┏━━
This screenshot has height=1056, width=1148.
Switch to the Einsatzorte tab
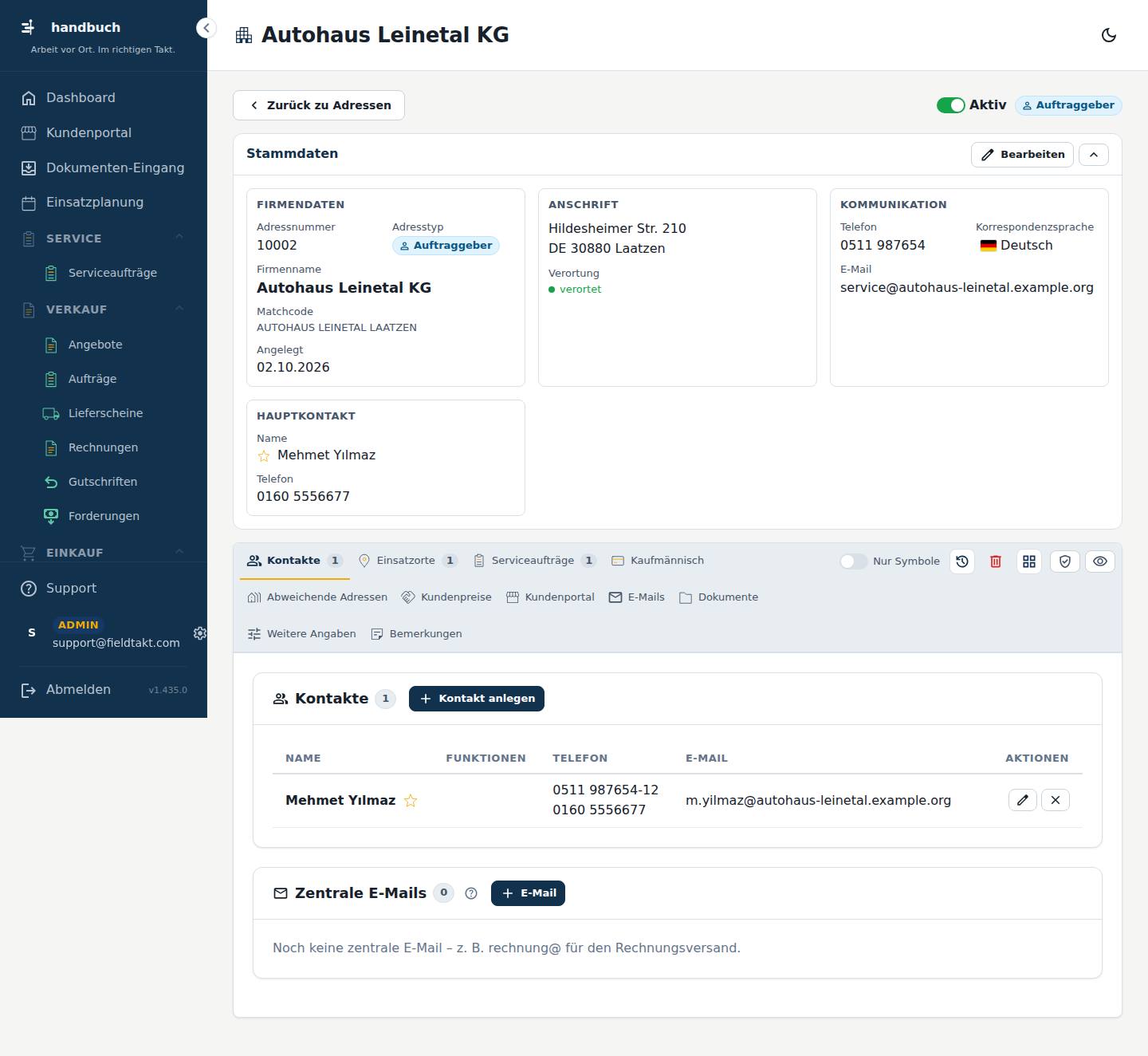407,561
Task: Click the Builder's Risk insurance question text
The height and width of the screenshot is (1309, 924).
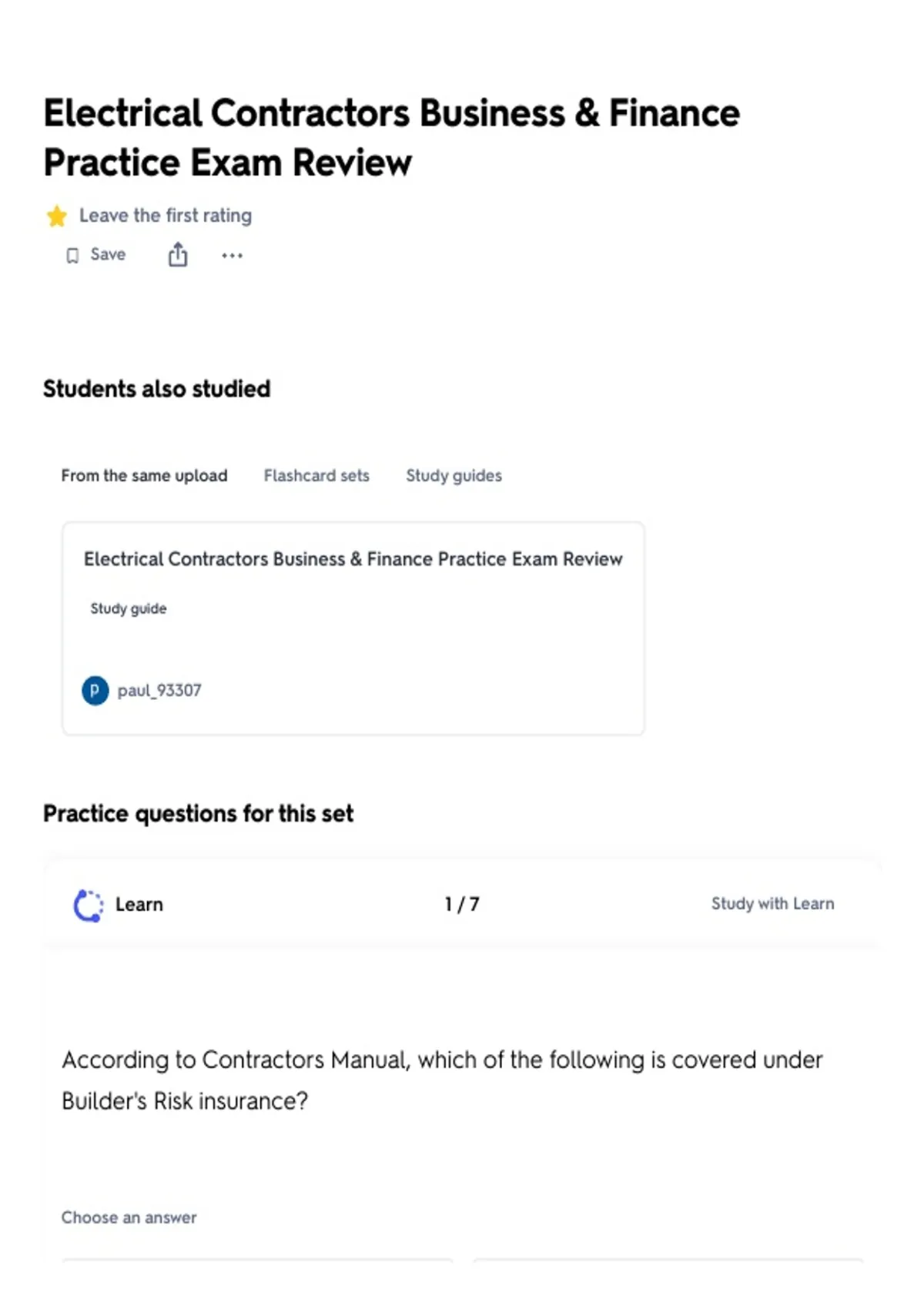Action: pos(442,1080)
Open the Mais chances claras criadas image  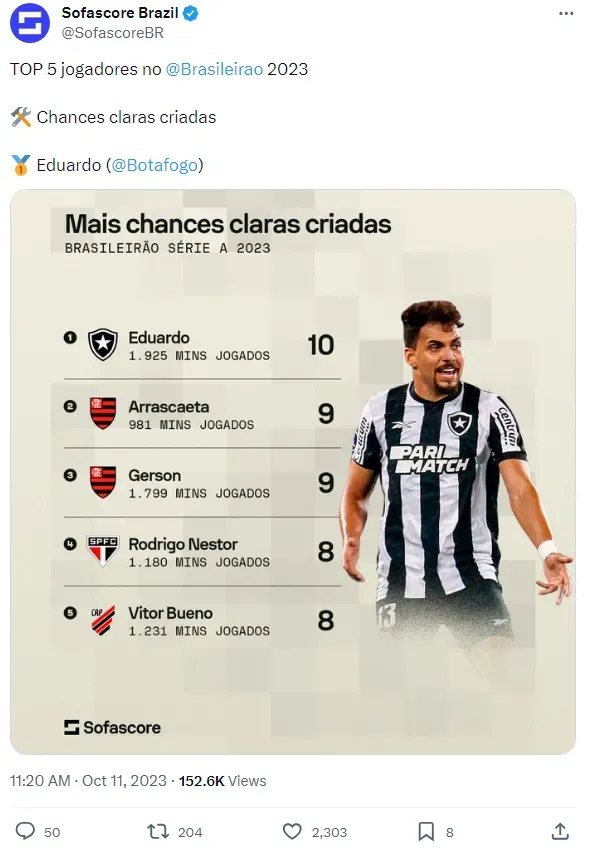click(293, 472)
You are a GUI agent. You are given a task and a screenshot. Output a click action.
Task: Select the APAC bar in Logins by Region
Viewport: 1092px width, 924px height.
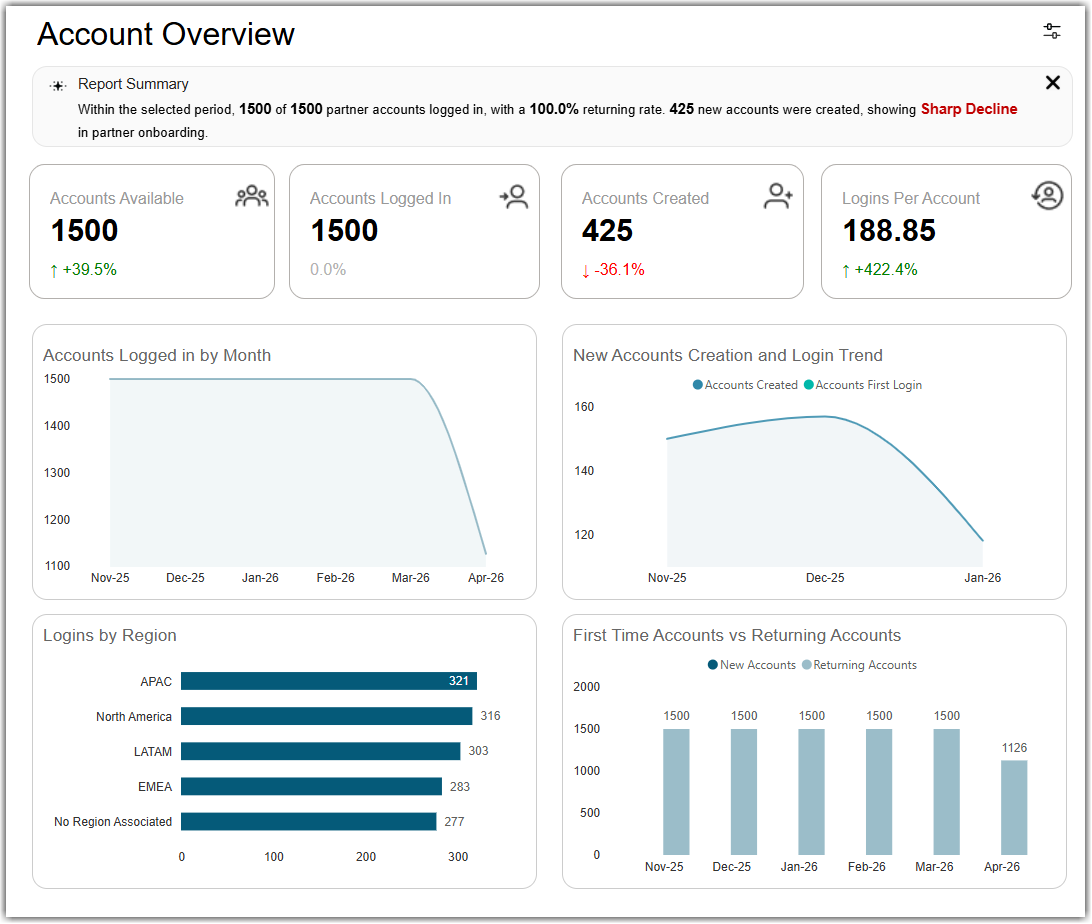coord(329,681)
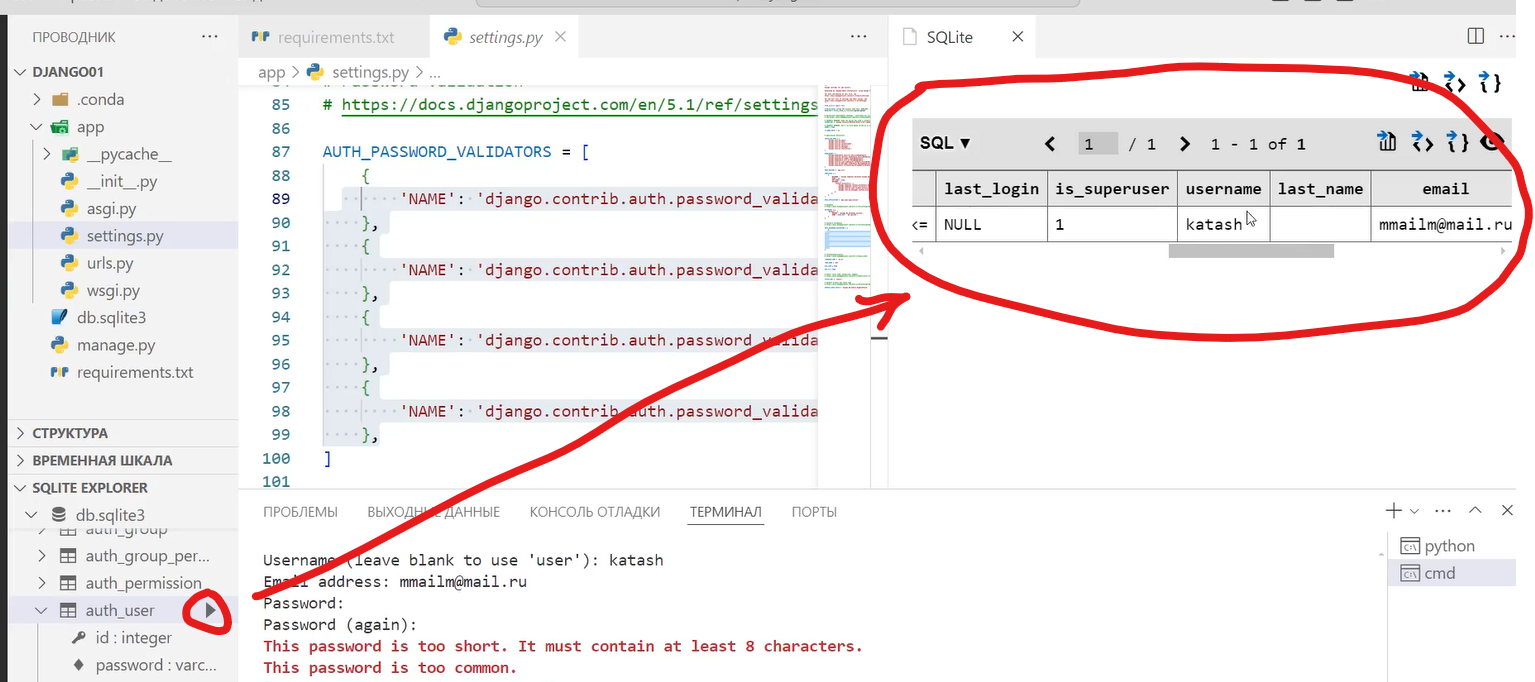Expand the auth_permission table
The image size is (1535, 682).
pos(41,583)
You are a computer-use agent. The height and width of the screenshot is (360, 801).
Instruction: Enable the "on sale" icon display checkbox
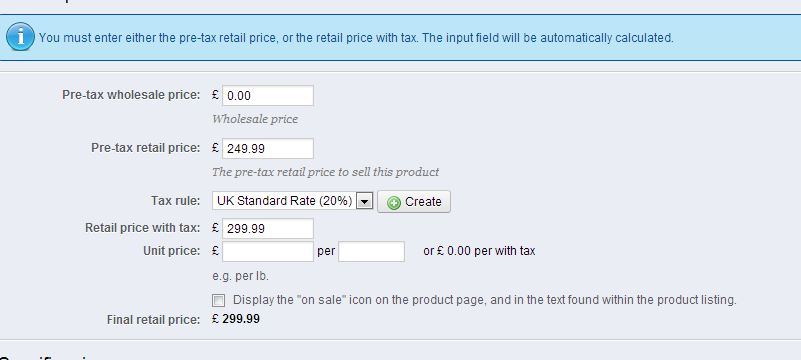(219, 300)
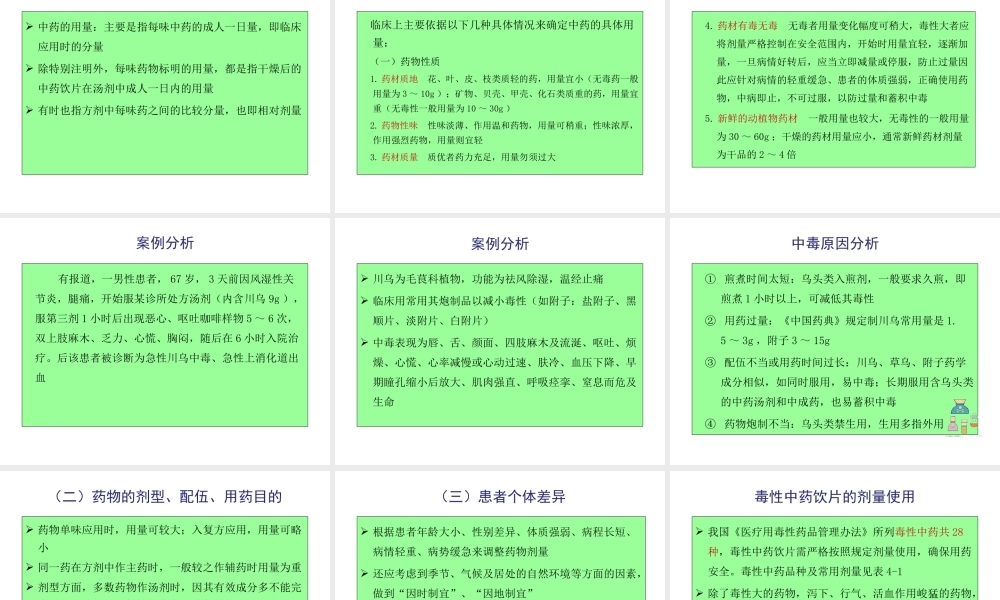Select the title 案例分析 on middle-left slide
This screenshot has width=1000, height=600.
click(163, 243)
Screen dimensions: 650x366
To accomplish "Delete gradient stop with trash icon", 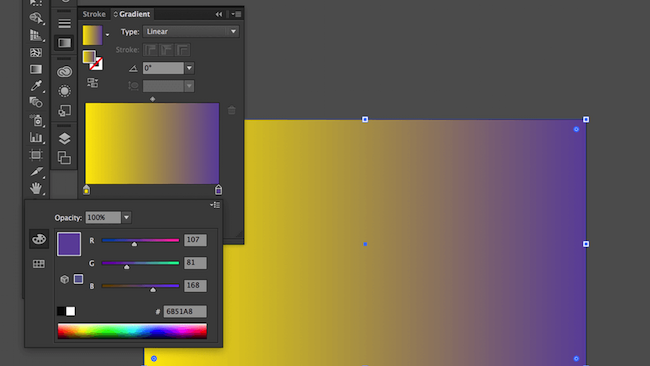I will (x=232, y=110).
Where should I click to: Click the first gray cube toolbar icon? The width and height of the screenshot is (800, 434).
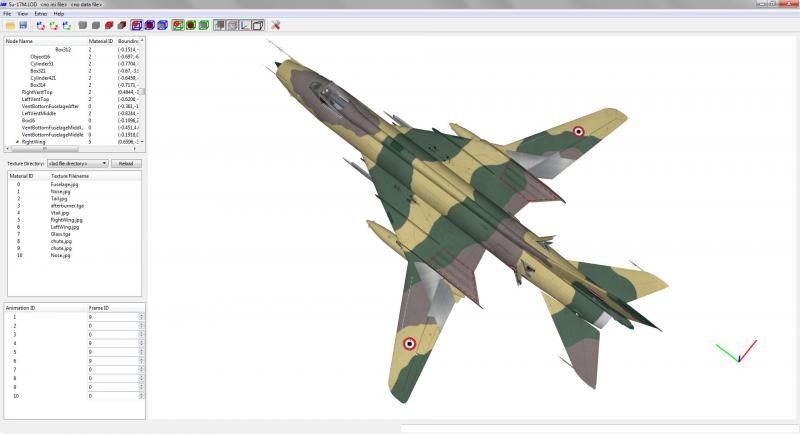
┗━━
Exercise brief =
What lines of the listing above hold "agent"? Copy all of them.

Answer section =
You are a GUI agent. You are given a task and a screenshot. Output a click action.
You are a computer-use agent. The height and width of the screenshot is (360, 801).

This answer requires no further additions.